SSD – Mean Time Between Failures Explained

drive-failuressd

The Mean Time Between Failures, or MTBF, for this SSD is listed as 1,500,000 hours.

That is a lot of hours. 1,500,000 hours is roughly 170 years. Since the invention of this particular SSD is post-Civil War, how do they know what the MTBF is?

A couple of options that make sense to me:

  • Newegg just has a typo
  • The definition of mean time between failures is not what I think it is
  • They are using some type of statistical extrapolation to estimate what the MTBF would be

Question:

How is the Mean Time Between Failures (MTFB) obtained for SSD/HDDs?

Best Answer

Drive manufacturers specify the reliability of their products in terms of two related metrics: the annualized failure rate (AFR), which is the percentage of disk drives in a population that fail in a test scaled to a per year estimation; and the mean time to failure (MTTF).
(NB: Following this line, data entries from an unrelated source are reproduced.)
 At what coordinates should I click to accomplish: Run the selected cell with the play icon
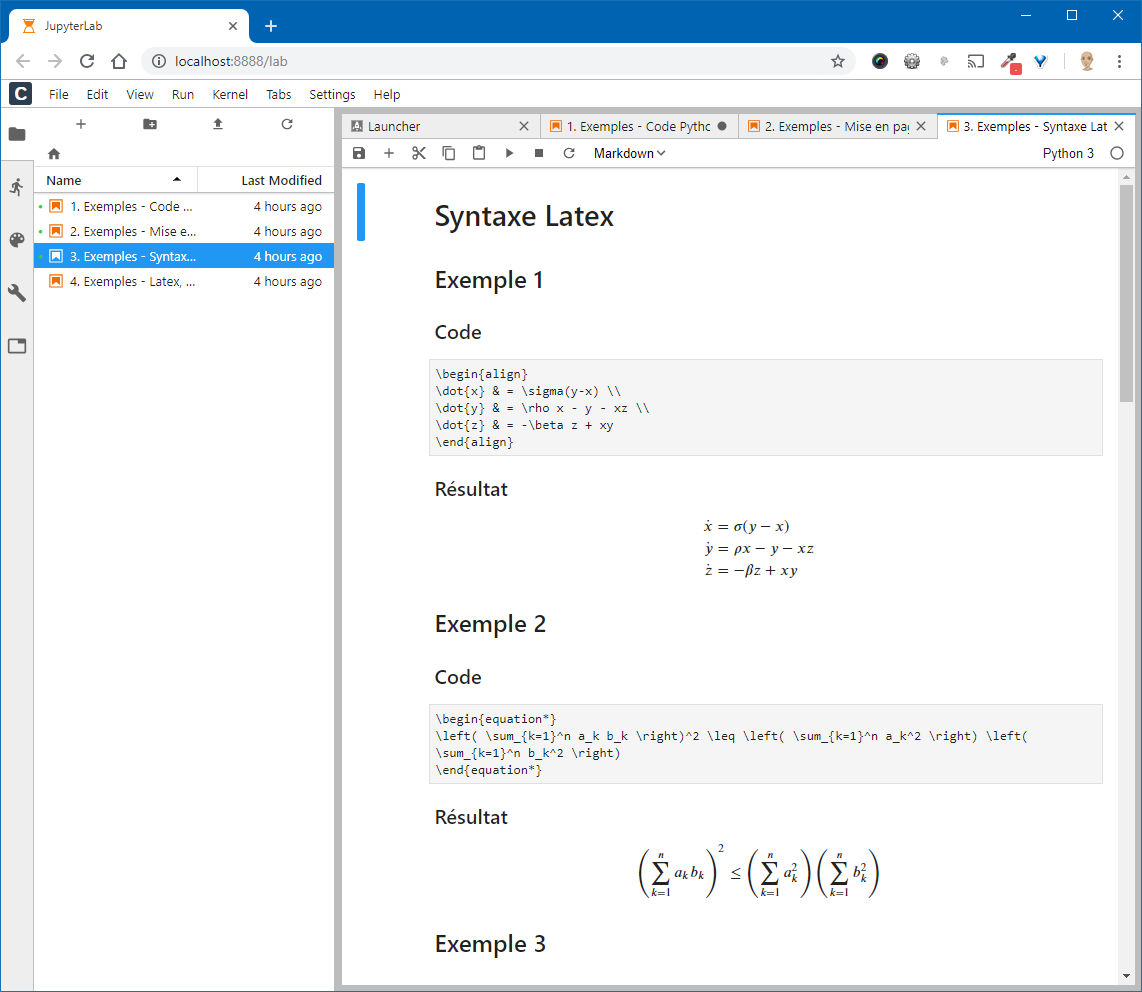[x=509, y=153]
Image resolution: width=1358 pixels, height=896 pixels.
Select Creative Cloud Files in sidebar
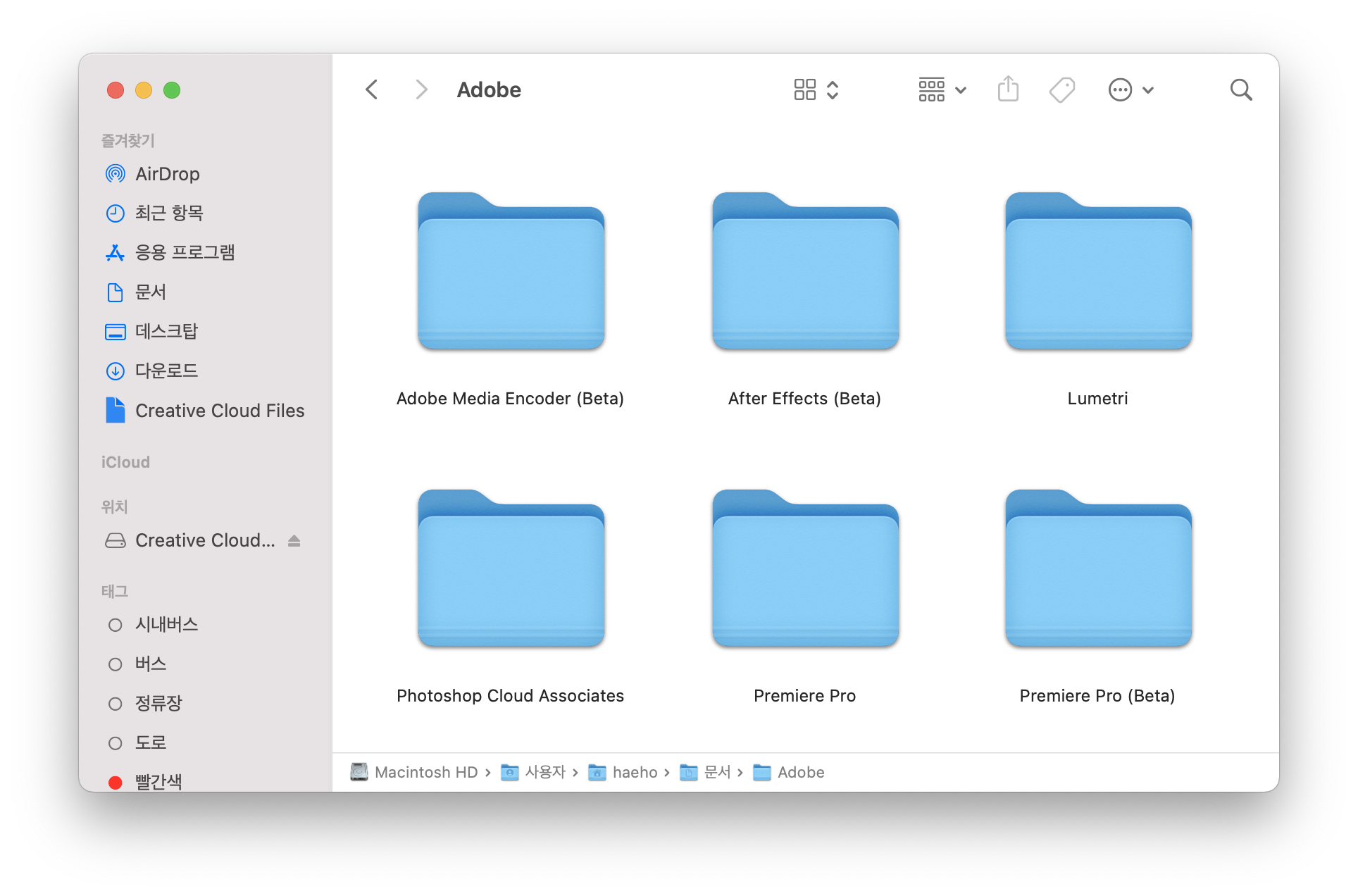click(x=219, y=411)
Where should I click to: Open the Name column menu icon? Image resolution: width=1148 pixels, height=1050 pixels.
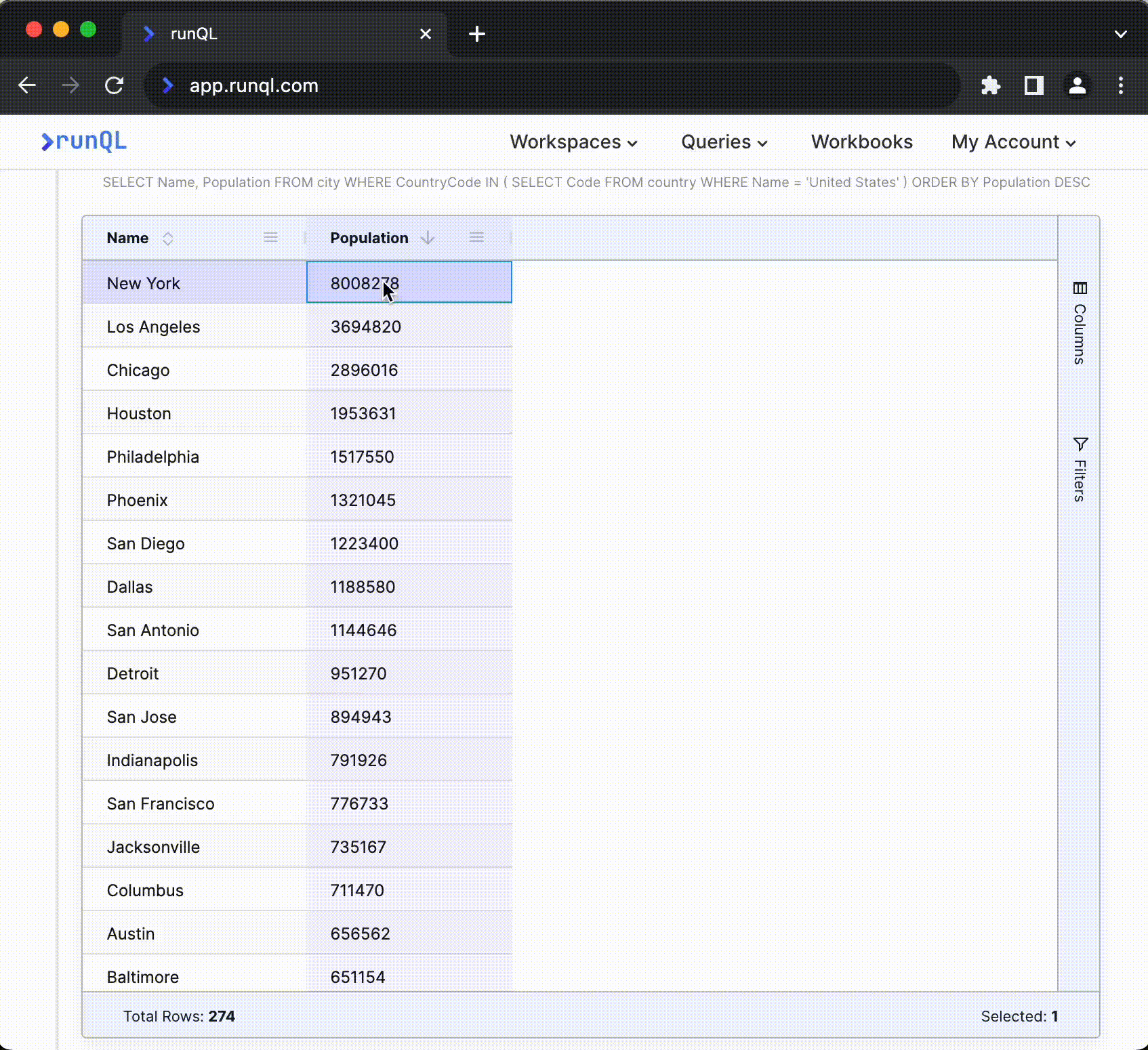pos(270,238)
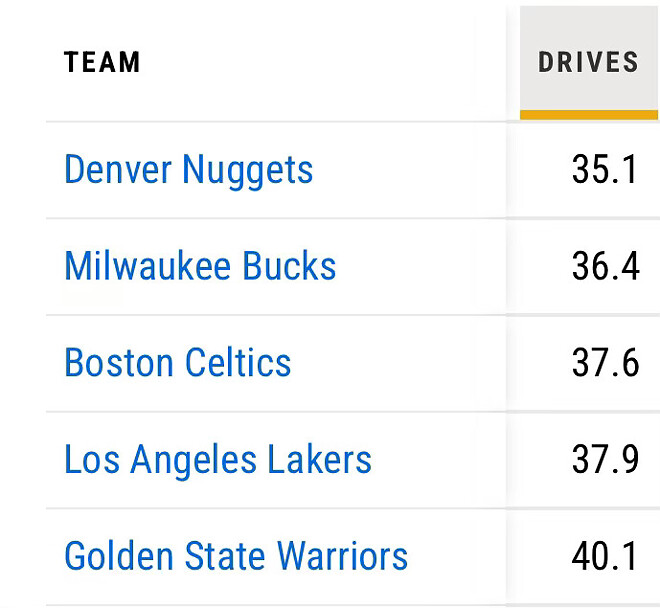Open the Denver Nuggets team link
The width and height of the screenshot is (660, 608).
point(188,171)
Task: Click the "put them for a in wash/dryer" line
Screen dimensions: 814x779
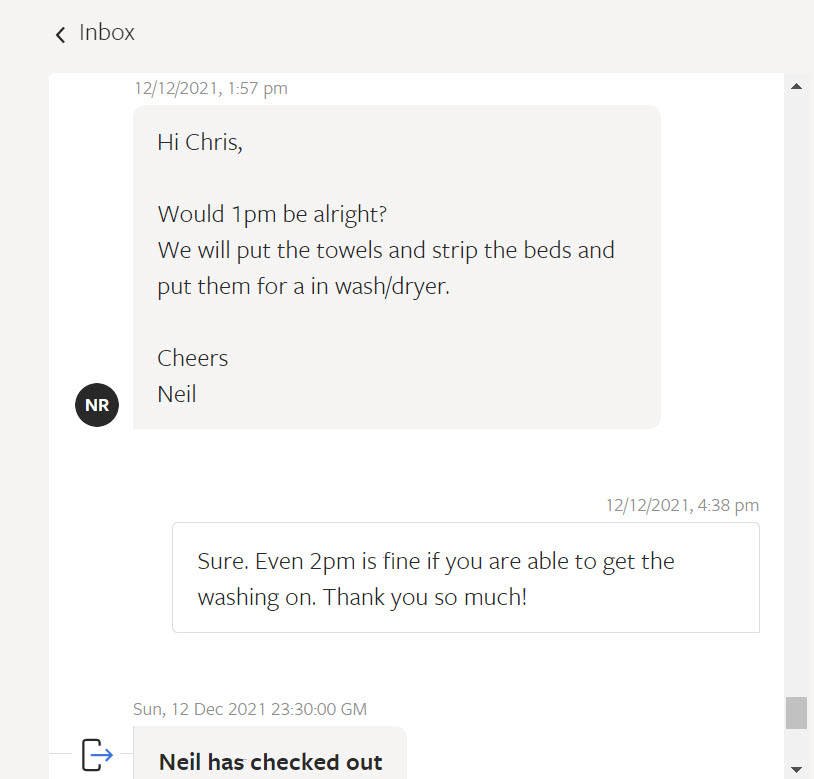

The AFR of a new product is typically estimated based on accelerated life and stress tests or based on field data from earlier products. The MTTF is estimated as the number of power on hours per year divided by the AFR. A common assumption for drives in servers is that they are powered on 100% of the time.

http://www.cs.cmu.edu/~bianca/fast/

MTTF of 1.5 million hours sounds somewhat plausible.

That would roughly be a test with 1000 drives running for 6 months and 3 drives failing.
The AFR would be (2* 6 months * 3)/(1000 drives)=0.6% annually and the MTTF = 1yr/0.6%=1,460,967 hours or 167 years.

A different way to look at that number is when you have 167 drives and leave them running for a year the manufacturer claims that on average you'll see one drive fail.

But I expect that is simply the constant "random" mechanical/electronic failure rate.

Assuming that failure rates follow the bathtub curve, as mentioned in the comments, the manufacturer's marketing team can massage the reliability numbers a bit, for instance by not including DOA'S (dead on arrival, units that passed quality control but fail when the end-user installs them) and stretching the DOA definition to also exclude those in the early failure spike. And because testing isn't performed long enough you won't see age effects either.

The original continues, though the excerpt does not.